### DATA SHOWN

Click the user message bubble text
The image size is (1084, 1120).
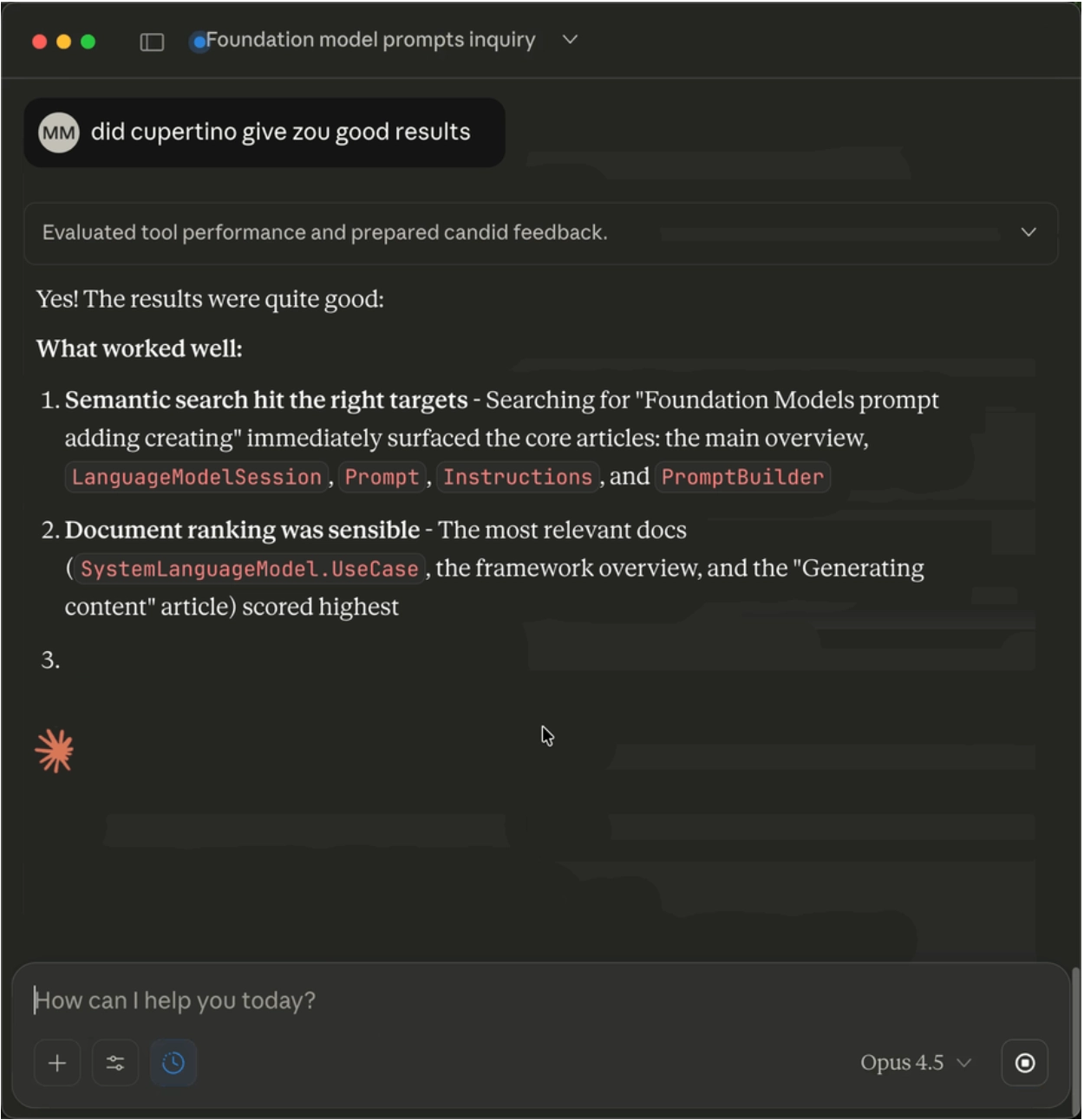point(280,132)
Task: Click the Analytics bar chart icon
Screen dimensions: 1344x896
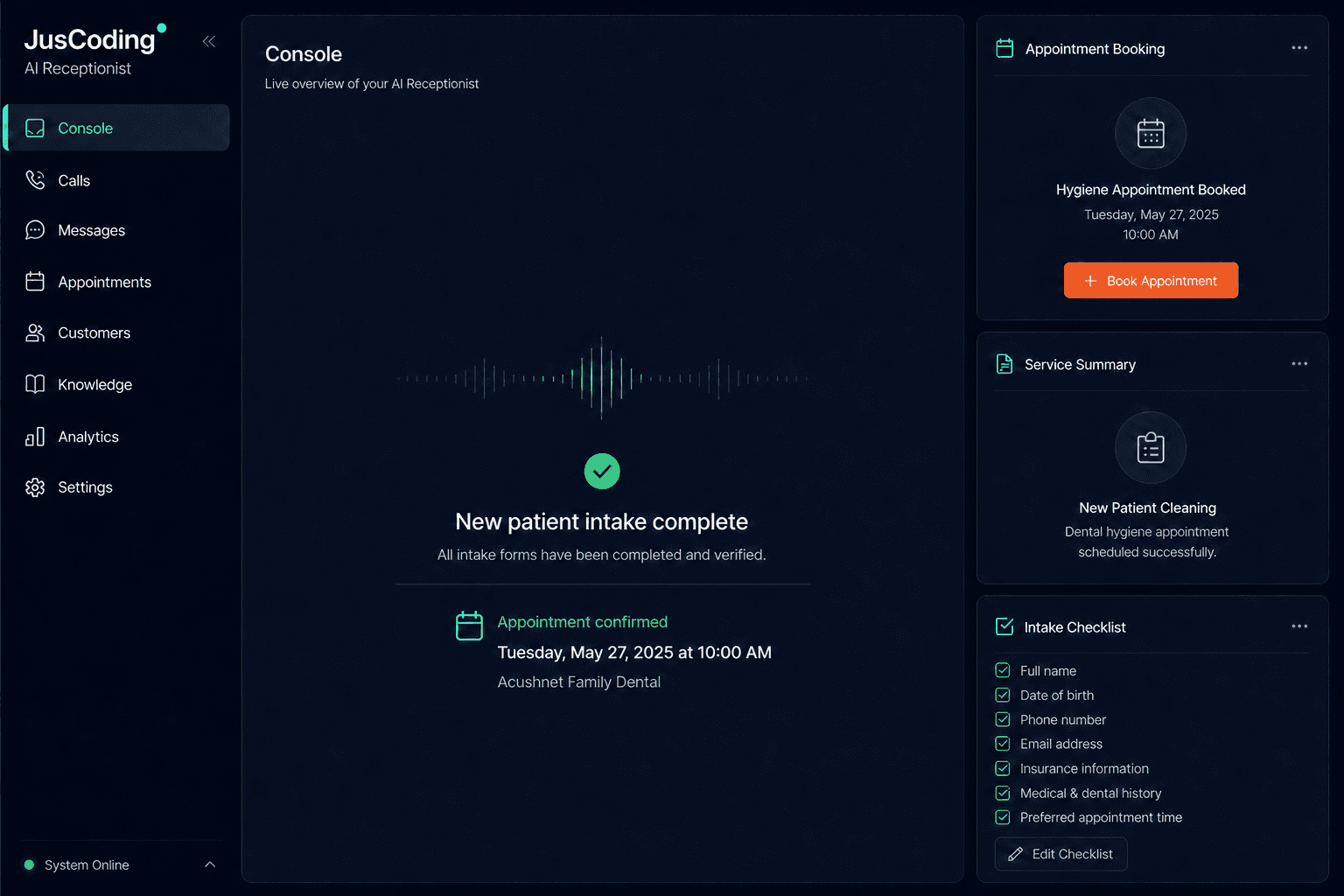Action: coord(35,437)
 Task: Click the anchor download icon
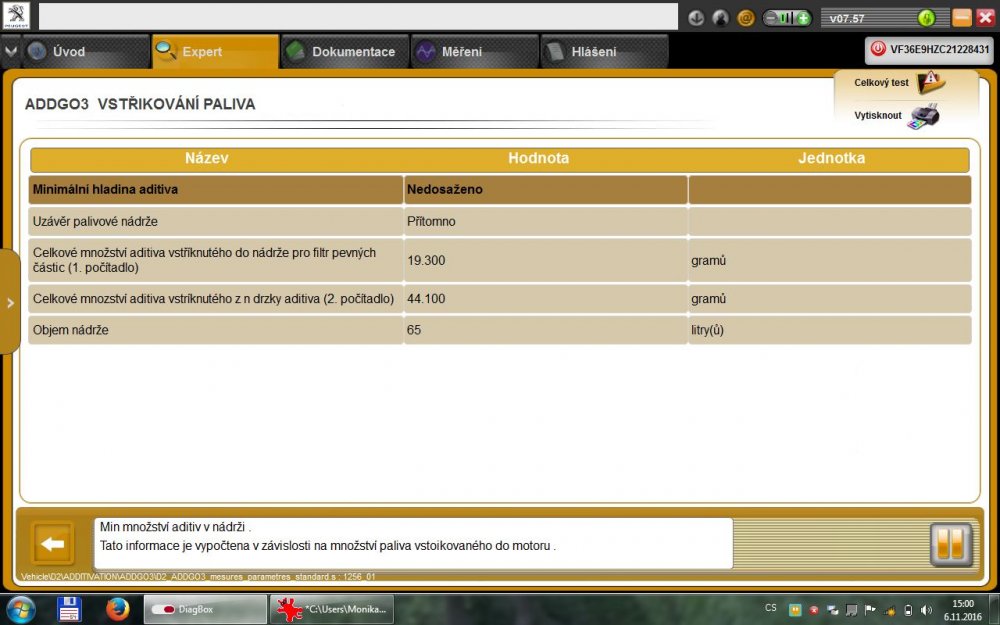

### PROBLEM DESCRIPTION
Rewrite the rows above, substituting "Select" for every occurrence of "Click" and leaving everything else unchanged. Omit the pictures.

### COMPLETED EXERCISE
Select the user message bubble text
The image size is (1084, 1120).
point(280,132)
Task: Select the Analytics bar chart icon
Screen dimensions: 1344x896
Action: coord(35,437)
 Task: Select the anchor download icon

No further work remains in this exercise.